=== Supplied records ===
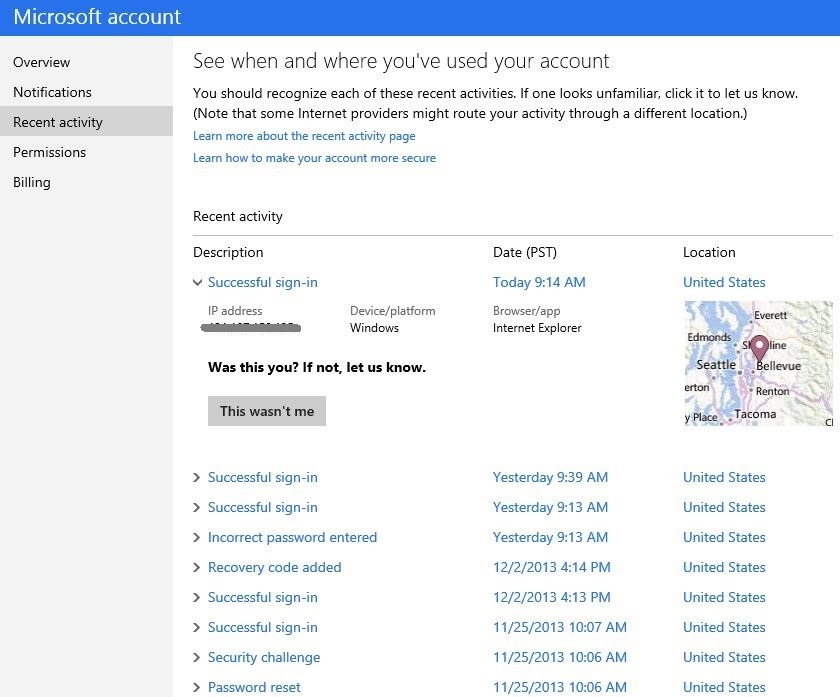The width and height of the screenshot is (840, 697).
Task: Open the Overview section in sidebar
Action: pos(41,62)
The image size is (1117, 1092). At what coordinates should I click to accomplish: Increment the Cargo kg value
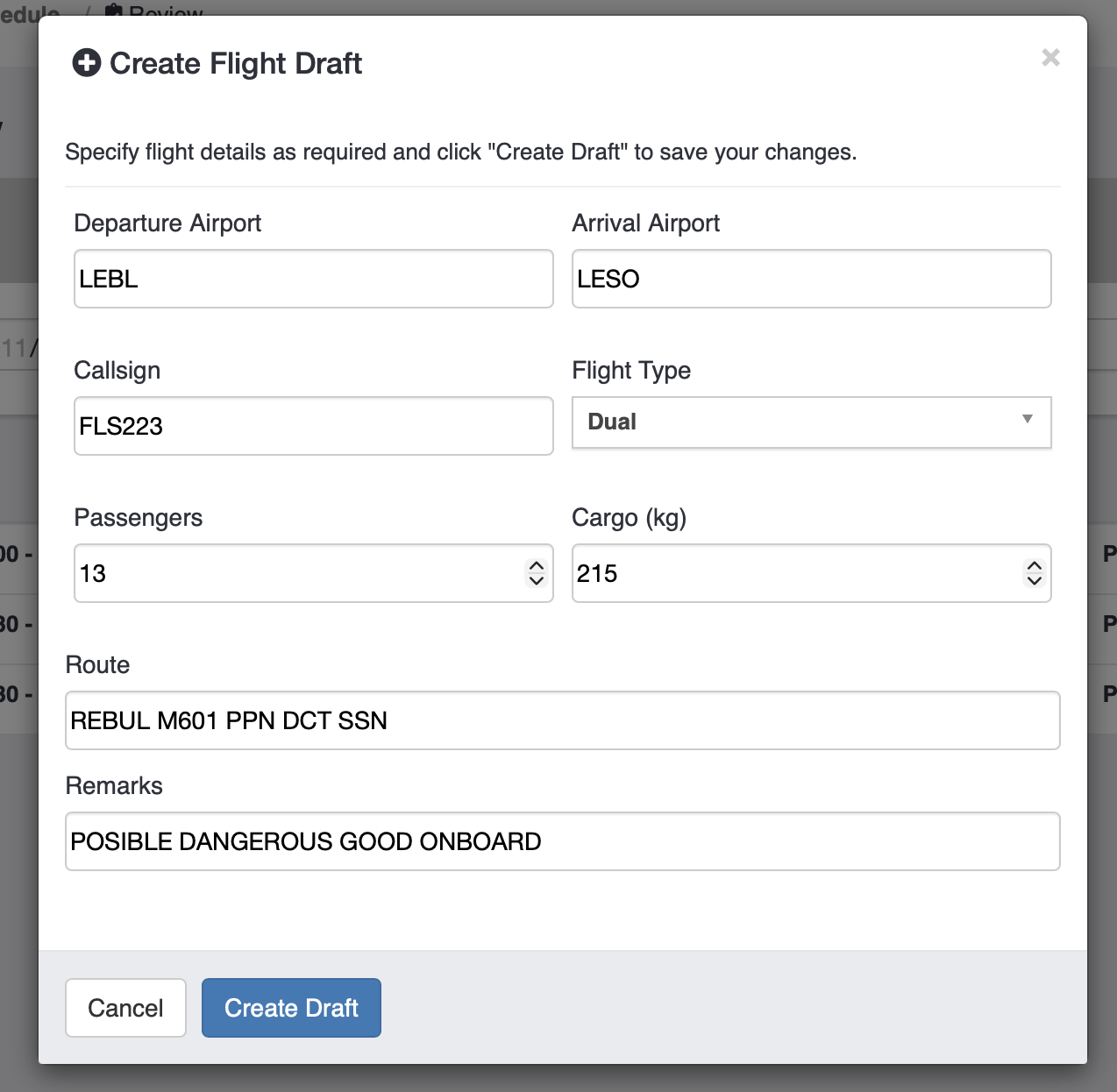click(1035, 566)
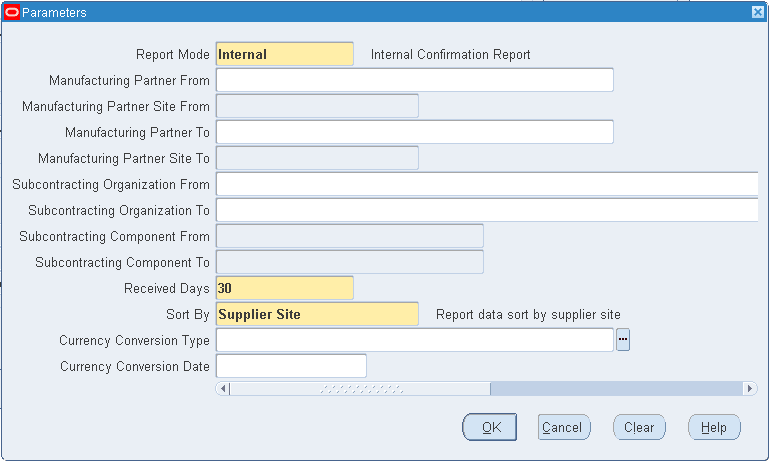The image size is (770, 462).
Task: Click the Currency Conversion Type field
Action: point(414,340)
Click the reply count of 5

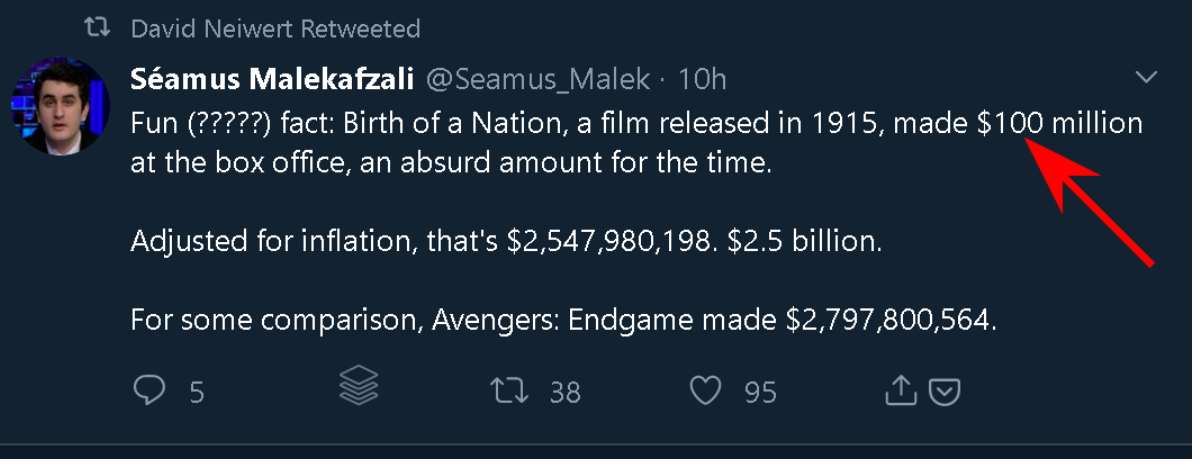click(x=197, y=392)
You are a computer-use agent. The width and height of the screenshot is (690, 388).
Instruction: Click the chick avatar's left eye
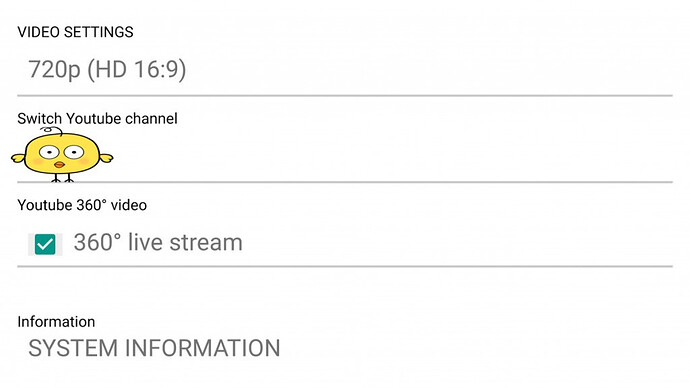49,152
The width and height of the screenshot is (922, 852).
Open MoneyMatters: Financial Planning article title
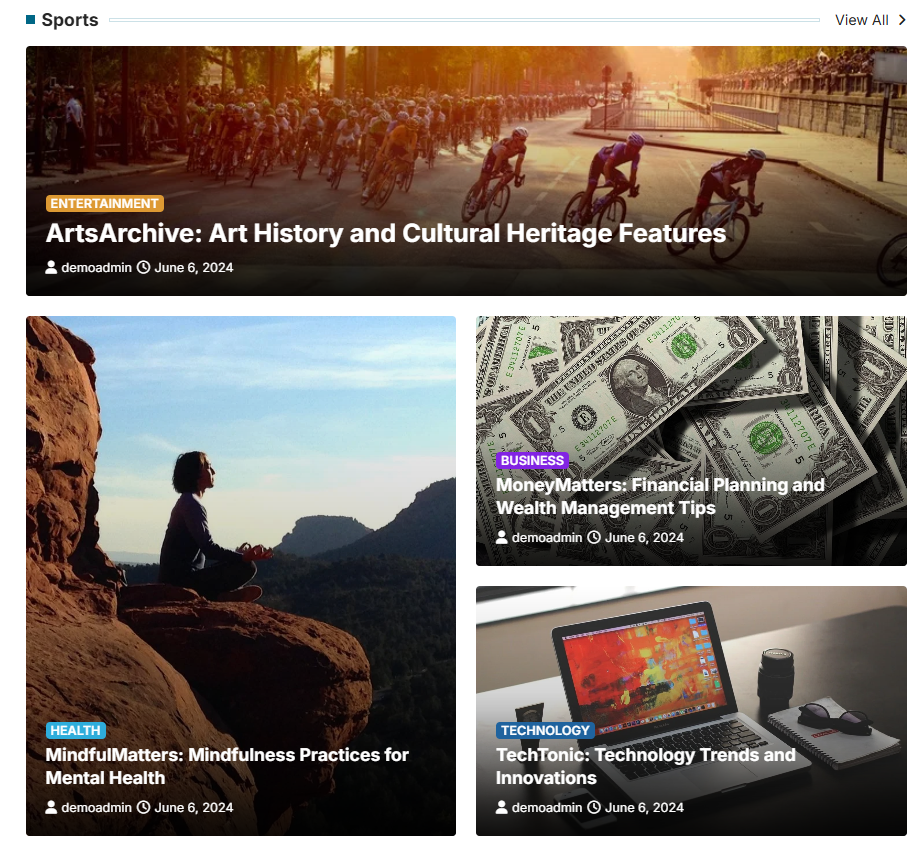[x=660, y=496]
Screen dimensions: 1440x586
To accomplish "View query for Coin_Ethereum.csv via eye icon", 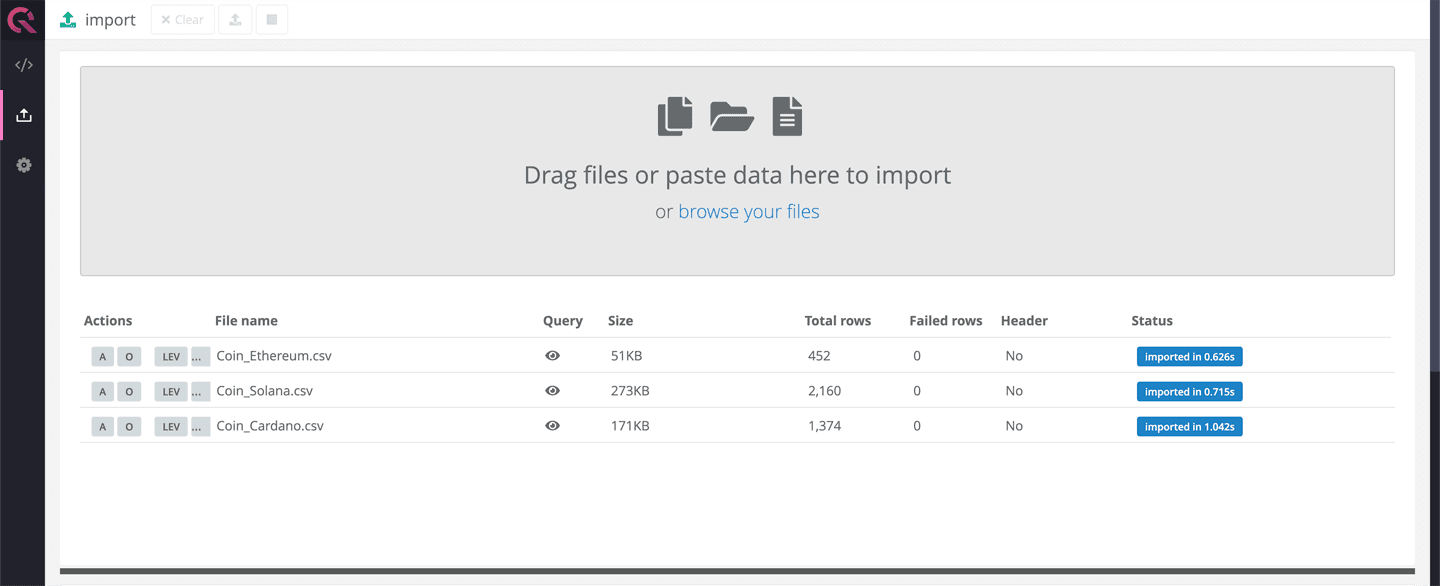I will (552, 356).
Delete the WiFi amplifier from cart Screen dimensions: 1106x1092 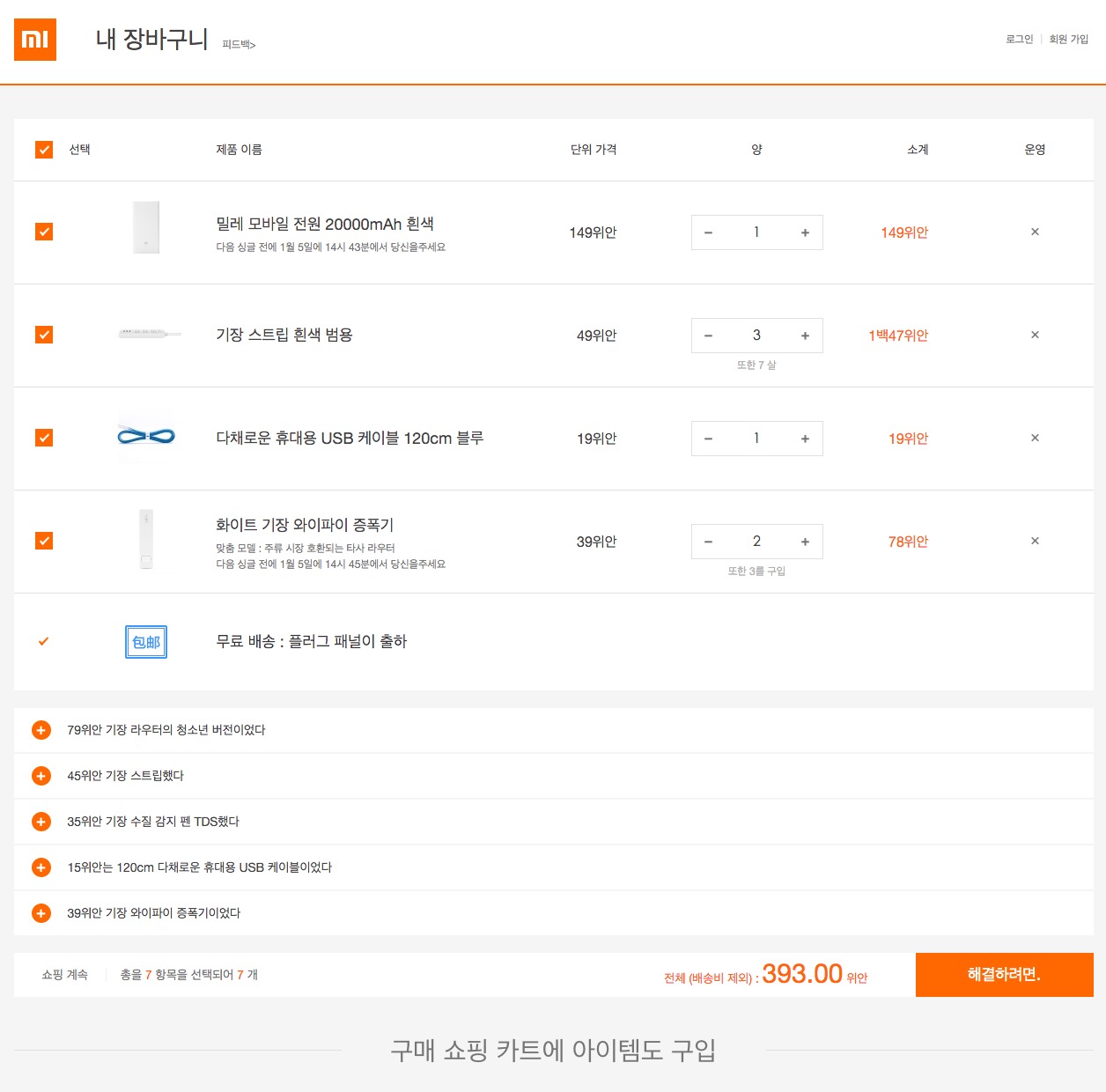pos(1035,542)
===
* Work request
Transcribe, exactly and without pictures, everything in the data from the line with "Click the reply count of 5" down to the line with "Screen dimensions: 1440x586", both included.

* Completed exercise
Click the reply count of 5

click(x=197, y=392)
You are a computer-use agent. The width and height of the screenshot is (690, 388).
Instruction: Click the chick avatar's left eye
49,152
The width and height of the screenshot is (922, 852).
Open MoneyMatters: Financial Planning article title
[x=660, y=496]
Screen dimensions: 1440x586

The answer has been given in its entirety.